>> start
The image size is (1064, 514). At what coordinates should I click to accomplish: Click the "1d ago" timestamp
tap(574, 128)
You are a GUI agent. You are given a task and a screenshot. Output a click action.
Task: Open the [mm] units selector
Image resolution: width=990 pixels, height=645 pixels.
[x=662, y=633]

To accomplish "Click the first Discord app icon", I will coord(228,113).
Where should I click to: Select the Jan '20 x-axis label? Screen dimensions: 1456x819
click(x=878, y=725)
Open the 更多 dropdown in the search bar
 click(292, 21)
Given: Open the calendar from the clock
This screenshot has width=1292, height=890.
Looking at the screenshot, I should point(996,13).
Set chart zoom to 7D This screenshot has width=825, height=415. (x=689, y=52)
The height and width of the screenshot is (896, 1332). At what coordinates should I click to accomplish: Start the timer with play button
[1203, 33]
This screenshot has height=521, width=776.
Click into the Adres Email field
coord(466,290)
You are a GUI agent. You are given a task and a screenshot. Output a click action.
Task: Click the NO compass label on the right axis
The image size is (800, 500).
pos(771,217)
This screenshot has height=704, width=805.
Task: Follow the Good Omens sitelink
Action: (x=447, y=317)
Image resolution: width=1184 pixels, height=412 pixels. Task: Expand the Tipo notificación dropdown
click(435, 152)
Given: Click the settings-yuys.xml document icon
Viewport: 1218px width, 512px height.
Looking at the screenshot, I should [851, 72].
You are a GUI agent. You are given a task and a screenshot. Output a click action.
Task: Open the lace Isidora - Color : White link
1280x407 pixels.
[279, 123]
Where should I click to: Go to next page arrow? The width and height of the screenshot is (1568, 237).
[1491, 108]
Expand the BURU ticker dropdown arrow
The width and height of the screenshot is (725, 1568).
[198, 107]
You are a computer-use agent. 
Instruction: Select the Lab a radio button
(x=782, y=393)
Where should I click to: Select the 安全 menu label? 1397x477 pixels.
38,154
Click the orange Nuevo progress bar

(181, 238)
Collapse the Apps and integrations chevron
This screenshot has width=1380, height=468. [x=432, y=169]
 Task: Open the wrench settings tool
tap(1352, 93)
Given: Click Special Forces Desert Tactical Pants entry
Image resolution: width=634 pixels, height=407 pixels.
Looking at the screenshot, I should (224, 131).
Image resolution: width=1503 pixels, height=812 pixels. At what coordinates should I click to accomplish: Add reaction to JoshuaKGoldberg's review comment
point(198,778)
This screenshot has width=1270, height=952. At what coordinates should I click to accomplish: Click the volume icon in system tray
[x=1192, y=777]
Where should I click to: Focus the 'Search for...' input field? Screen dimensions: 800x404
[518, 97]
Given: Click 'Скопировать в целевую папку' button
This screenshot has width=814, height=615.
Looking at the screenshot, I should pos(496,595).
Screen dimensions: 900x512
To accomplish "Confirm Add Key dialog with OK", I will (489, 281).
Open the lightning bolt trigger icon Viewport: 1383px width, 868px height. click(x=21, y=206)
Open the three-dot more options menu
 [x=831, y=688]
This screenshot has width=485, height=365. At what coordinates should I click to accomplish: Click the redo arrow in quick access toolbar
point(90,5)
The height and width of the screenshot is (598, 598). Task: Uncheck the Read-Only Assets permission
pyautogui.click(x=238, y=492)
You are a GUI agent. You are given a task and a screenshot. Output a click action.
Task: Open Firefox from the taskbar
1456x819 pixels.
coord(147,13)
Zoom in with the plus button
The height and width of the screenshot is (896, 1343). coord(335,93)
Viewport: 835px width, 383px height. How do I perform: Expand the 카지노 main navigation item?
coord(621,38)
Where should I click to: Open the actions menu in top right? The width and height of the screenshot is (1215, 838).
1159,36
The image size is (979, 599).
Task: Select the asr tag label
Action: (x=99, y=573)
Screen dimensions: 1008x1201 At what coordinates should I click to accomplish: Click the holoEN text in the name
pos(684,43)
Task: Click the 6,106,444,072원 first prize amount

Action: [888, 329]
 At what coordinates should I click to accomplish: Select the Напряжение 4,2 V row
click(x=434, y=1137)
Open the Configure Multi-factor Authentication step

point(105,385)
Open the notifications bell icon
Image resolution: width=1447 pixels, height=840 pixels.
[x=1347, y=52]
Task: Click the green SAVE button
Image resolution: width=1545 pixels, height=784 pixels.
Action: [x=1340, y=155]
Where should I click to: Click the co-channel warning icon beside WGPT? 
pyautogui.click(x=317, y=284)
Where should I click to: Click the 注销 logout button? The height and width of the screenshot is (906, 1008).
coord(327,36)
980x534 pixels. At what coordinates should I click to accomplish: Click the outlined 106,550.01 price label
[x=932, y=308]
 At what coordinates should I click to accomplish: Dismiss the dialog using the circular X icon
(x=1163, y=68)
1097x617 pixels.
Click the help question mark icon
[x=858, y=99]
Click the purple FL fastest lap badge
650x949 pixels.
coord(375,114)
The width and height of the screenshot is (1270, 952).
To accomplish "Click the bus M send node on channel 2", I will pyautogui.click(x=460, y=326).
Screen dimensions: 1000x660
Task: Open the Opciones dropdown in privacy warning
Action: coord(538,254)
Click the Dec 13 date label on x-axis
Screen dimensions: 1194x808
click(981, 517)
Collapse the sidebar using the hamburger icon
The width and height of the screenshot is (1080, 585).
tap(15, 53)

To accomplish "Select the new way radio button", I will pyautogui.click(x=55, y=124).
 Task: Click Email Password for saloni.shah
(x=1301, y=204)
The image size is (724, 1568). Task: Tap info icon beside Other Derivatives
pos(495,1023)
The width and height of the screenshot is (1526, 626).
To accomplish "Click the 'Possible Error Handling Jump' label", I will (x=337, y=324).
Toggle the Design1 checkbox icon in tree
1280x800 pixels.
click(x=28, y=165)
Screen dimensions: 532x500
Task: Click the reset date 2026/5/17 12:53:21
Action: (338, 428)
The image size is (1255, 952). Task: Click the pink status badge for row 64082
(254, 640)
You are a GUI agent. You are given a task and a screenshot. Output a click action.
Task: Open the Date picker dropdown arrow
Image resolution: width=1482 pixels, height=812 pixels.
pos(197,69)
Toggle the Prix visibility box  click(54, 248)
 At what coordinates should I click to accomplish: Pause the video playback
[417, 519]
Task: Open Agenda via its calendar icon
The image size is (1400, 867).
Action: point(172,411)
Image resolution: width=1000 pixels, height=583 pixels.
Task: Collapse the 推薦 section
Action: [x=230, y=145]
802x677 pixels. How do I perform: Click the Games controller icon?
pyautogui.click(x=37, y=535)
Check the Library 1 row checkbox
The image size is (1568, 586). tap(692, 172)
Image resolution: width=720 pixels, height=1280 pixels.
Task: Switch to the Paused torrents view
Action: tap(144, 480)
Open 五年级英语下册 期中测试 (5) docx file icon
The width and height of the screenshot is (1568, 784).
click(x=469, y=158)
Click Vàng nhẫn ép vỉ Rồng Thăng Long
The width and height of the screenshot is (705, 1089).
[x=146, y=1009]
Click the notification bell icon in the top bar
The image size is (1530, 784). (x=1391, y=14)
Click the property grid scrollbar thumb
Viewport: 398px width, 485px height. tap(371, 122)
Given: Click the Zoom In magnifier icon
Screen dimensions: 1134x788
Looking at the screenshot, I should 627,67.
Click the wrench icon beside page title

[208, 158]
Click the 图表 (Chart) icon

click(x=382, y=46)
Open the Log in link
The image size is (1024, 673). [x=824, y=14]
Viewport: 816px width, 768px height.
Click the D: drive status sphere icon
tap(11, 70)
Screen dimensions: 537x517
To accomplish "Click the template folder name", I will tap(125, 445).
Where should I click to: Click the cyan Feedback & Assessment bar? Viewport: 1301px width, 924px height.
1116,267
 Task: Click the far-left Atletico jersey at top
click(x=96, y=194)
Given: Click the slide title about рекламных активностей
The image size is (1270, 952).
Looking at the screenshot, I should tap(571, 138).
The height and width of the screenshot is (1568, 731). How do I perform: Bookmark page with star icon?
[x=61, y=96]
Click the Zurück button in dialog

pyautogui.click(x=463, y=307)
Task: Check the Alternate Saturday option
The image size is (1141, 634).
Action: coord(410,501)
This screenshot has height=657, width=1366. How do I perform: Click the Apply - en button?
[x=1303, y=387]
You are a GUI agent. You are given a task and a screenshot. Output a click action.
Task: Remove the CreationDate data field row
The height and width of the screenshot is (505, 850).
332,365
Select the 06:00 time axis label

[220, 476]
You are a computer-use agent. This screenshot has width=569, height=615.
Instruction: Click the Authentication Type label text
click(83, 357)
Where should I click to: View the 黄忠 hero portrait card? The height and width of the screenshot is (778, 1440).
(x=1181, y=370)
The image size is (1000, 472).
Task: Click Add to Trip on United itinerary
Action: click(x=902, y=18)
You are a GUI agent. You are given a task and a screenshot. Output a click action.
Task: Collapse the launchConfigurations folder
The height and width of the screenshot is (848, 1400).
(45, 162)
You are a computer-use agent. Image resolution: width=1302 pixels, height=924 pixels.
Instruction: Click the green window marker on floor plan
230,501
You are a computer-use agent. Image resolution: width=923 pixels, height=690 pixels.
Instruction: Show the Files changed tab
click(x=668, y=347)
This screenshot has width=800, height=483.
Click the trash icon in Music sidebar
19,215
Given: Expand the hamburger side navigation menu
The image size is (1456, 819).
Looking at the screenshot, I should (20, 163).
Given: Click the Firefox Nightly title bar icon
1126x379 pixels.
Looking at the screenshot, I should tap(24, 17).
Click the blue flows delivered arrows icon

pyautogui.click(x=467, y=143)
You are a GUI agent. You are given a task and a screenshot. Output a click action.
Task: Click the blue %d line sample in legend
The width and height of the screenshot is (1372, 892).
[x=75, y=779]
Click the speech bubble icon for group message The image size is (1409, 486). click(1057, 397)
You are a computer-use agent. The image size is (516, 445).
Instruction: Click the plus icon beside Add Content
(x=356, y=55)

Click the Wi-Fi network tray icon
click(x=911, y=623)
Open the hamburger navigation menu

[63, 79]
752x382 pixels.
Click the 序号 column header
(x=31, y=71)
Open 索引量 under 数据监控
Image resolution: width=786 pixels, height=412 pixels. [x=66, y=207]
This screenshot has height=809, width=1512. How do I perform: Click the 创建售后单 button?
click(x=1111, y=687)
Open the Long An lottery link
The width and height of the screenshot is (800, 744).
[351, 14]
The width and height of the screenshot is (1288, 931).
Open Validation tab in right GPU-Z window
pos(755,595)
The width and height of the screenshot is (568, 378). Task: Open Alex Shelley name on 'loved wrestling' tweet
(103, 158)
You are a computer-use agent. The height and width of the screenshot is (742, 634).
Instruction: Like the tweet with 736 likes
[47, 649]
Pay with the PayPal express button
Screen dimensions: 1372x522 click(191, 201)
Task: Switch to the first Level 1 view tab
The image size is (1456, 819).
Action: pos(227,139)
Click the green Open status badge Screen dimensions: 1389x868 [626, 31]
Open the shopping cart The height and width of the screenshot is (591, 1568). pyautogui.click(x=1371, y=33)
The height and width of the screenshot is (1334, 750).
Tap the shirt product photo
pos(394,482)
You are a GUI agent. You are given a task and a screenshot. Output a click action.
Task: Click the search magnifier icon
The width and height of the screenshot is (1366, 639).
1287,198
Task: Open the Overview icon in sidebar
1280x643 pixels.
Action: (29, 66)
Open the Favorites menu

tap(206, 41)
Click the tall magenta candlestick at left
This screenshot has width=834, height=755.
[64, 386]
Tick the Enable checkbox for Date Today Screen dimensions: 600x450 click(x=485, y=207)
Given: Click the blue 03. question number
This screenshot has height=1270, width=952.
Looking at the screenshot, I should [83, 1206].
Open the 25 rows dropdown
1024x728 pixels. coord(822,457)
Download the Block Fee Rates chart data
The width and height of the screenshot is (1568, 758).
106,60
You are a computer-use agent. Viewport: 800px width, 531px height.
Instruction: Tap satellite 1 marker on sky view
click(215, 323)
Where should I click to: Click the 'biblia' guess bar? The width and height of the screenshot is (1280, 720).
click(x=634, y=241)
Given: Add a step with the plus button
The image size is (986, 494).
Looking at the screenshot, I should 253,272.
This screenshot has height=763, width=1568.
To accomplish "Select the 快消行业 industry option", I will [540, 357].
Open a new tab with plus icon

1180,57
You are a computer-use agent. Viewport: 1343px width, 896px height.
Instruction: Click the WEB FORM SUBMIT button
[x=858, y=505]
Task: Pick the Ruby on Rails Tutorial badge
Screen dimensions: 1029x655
>> end
* **Given problem**:
Please set out the material above as a numbered list, from its first line up to and including the line with "coord(466,290)", leaving out blank lines.

* **Result of the exercise**:
1. The image size is (1064, 514). At what coordinates should I click to accomplish: Click the "1d ago" timestamp
2. tap(574, 128)
3. You are a GUI agent. You are given a task and a screenshot. Output a click action.
4. Task: Open the [mm] units selector
5. Image resolution: width=990 pixels, height=645 pixels.
6. [x=662, y=633]
7. To accomplish "Click the first Discord app icon", I will coord(228,113).
8. Where should I click to: Select the Jan '20 x-axis label? Screen dimensions: 1456x819
9. click(x=878, y=725)
10. Open the 更多 dropdown in the search bar
11.  click(292, 21)
12. Given: Open the calendar from the clock
13. This screenshot has width=1292, height=890.
14. Looking at the screenshot, I should point(996,13).
15. Set chart zoom to 7D This screenshot has width=825, height=415. (x=689, y=52)
16. The height and width of the screenshot is (896, 1332). At what coordinates should I click to accomplish: Start the timer with play button
17. [1203, 33]
18. This screenshot has height=521, width=776.
19. Click into the Adres Email field
20. coord(466,290)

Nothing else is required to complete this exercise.